## THE TASK
Could you write out again the lines starting with the one that contains "Screen dimensions: 1480x812" and going on through the end of the data, requests included, with every coordinate in the answers increased by 88?

## MATERIAL PROVIDED

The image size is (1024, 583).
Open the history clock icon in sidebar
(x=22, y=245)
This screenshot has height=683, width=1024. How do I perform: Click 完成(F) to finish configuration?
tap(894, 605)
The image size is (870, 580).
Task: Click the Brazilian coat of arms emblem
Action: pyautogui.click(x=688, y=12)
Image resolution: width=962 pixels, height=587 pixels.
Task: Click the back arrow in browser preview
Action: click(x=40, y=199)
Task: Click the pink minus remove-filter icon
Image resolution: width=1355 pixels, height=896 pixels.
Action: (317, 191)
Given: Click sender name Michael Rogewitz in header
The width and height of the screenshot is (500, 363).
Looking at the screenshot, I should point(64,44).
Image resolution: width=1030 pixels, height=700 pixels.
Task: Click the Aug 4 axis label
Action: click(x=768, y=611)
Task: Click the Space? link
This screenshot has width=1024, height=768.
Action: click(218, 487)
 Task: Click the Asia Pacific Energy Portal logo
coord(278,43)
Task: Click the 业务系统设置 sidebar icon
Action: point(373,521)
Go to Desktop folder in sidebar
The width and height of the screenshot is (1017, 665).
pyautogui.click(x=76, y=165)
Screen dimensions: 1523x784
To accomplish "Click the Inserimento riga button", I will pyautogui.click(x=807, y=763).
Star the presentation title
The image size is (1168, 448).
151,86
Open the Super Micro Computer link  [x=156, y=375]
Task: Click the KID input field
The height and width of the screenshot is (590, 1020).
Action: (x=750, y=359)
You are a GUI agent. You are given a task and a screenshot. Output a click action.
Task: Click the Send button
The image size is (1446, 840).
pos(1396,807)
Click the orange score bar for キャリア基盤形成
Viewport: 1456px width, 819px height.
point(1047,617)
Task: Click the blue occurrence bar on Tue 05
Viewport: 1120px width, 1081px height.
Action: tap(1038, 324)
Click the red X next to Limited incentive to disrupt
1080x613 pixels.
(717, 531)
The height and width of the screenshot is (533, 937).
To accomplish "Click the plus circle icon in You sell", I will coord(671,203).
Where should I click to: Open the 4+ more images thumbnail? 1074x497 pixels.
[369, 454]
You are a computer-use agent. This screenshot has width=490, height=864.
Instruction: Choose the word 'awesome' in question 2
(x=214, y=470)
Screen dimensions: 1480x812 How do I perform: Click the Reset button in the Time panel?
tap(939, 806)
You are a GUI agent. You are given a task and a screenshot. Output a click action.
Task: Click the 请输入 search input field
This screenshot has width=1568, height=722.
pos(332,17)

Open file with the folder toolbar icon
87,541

## SOLUTION FOR THIS PROBLEM
Screen dimensions: 1480x812 How do I perform: Click the Reset button in the Time panel?
tap(1027, 894)
You are a GUI agent. You are given a task and a screenshot. Output a click action.
Task: Click the 请输入 search input field
This screenshot has width=1568, height=722.
pos(420,105)

Open file with the folder toolbar icon
175,629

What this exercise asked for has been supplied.